*** SOURCE RECORDS ***
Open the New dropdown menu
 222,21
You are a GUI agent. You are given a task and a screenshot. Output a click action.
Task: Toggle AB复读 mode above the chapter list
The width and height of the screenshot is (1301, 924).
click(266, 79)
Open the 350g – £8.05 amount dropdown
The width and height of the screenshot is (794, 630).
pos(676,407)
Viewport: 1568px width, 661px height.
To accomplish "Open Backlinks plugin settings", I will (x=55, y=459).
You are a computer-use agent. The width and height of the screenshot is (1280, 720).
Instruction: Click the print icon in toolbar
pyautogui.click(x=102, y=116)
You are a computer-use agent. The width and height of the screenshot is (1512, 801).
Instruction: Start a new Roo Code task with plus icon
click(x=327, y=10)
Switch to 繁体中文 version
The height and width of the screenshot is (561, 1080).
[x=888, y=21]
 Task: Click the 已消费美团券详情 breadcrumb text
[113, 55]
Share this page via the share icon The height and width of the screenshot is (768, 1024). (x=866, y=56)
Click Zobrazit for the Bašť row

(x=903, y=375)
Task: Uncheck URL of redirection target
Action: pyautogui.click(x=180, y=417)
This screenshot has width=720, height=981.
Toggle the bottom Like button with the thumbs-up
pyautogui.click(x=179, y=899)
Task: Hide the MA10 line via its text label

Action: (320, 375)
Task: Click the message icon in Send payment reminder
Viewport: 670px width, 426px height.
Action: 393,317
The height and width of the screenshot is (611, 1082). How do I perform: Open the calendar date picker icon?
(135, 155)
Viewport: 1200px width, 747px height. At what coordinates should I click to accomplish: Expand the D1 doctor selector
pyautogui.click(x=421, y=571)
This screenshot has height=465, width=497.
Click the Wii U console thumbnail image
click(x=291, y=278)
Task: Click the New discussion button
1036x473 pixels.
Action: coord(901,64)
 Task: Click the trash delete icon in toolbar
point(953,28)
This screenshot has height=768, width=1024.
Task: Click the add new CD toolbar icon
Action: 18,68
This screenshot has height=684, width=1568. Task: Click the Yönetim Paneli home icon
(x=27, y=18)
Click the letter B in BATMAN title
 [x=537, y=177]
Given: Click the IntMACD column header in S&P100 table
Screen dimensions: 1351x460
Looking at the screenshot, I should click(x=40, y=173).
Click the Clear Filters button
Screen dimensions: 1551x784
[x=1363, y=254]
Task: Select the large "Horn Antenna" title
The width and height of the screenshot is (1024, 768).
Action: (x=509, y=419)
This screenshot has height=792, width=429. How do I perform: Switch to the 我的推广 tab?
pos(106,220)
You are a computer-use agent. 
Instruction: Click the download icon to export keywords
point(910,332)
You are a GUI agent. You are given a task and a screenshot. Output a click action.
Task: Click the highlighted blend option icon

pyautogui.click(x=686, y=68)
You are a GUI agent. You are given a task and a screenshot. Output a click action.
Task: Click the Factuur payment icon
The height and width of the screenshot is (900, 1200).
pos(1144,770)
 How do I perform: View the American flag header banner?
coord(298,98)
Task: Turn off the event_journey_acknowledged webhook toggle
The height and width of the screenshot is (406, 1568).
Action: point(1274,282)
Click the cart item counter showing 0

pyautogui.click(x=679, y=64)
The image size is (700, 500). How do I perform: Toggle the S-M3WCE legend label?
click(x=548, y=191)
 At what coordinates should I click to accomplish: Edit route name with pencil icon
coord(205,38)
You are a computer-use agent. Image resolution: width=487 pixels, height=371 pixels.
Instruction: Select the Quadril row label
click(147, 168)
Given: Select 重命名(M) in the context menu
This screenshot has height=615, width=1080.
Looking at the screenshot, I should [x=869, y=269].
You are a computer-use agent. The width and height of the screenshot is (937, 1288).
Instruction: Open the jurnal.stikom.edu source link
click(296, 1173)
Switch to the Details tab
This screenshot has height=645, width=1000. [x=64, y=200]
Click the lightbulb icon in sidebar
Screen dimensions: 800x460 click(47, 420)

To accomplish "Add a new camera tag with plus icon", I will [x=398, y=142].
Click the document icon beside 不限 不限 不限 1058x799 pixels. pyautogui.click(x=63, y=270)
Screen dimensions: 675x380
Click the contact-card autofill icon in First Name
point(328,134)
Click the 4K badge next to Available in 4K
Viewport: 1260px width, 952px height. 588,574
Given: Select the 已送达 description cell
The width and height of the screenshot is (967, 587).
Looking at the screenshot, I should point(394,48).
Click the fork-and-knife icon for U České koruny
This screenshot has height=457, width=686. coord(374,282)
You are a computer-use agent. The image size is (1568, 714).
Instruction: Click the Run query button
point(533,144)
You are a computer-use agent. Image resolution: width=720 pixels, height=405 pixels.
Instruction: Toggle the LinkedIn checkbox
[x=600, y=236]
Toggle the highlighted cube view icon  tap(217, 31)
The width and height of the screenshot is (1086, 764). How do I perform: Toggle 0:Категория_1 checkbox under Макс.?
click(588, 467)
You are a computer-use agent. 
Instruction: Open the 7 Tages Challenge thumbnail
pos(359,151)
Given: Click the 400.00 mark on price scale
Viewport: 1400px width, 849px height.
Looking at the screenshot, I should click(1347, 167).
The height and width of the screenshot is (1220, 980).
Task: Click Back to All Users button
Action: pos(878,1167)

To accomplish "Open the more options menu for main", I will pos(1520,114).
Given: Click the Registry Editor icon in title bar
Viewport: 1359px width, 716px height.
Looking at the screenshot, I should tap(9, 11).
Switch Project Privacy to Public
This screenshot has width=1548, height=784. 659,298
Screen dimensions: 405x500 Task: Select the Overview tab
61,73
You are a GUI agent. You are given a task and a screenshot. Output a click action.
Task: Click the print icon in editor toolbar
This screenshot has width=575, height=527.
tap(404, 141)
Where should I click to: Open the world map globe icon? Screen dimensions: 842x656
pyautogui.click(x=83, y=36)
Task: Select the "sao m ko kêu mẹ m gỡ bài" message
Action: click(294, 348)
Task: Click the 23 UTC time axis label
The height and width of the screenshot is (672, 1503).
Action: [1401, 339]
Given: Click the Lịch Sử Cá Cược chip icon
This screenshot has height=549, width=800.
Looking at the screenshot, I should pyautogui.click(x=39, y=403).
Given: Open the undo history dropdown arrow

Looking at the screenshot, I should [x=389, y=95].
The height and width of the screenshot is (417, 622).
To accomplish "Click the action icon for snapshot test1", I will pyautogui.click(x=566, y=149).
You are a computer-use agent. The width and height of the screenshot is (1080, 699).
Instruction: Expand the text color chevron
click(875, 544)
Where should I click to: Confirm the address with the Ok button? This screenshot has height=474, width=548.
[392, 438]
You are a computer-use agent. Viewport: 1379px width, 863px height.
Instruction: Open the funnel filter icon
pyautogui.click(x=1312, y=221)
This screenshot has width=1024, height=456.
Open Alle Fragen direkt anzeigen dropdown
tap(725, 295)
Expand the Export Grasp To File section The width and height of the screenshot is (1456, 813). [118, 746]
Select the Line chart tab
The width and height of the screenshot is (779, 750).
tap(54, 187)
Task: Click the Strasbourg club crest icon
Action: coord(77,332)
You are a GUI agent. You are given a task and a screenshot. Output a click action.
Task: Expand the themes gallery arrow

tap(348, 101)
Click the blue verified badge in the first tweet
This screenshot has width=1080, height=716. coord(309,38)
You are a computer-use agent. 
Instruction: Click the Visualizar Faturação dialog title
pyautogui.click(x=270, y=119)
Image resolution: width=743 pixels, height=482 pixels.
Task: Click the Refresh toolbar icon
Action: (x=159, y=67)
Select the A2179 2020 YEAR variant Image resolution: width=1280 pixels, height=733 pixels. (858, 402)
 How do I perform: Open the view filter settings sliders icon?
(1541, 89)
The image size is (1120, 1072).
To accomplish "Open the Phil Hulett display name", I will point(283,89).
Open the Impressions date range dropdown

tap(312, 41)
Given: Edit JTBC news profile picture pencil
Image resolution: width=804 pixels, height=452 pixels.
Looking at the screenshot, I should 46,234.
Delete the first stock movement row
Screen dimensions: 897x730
***
• _TASK DIRECTIONS_: In the listing above, find the line with "Viewport: 670px width, 426px height." and the line with "Given: Click the IntMACD", then print exactly those lines and every line between them.

• _TASK OUTPUT_:
Viewport: 670px width, 426px height.
Action: 393,317
The height and width of the screenshot is (611, 1082). How do I perform: Open the calendar date picker icon?
(135, 155)
Viewport: 1200px width, 747px height. At what coordinates should I click to accomplish: Expand the D1 doctor selector
pyautogui.click(x=421, y=571)
This screenshot has height=465, width=497.
Click the Wii U console thumbnail image
click(x=291, y=278)
Task: Click the New discussion button
1036x473 pixels.
Action: coord(901,64)
 Task: Click the trash delete icon in toolbar
point(953,28)
This screenshot has height=768, width=1024.
Task: Click the add new CD toolbar icon
Action: 18,68
This screenshot has height=684, width=1568. Task: Click the Yönetim Paneli home icon
(x=27, y=18)
Click the letter B in BATMAN title
 [x=537, y=177]
Given: Click the IntMACD column header in S&P100 table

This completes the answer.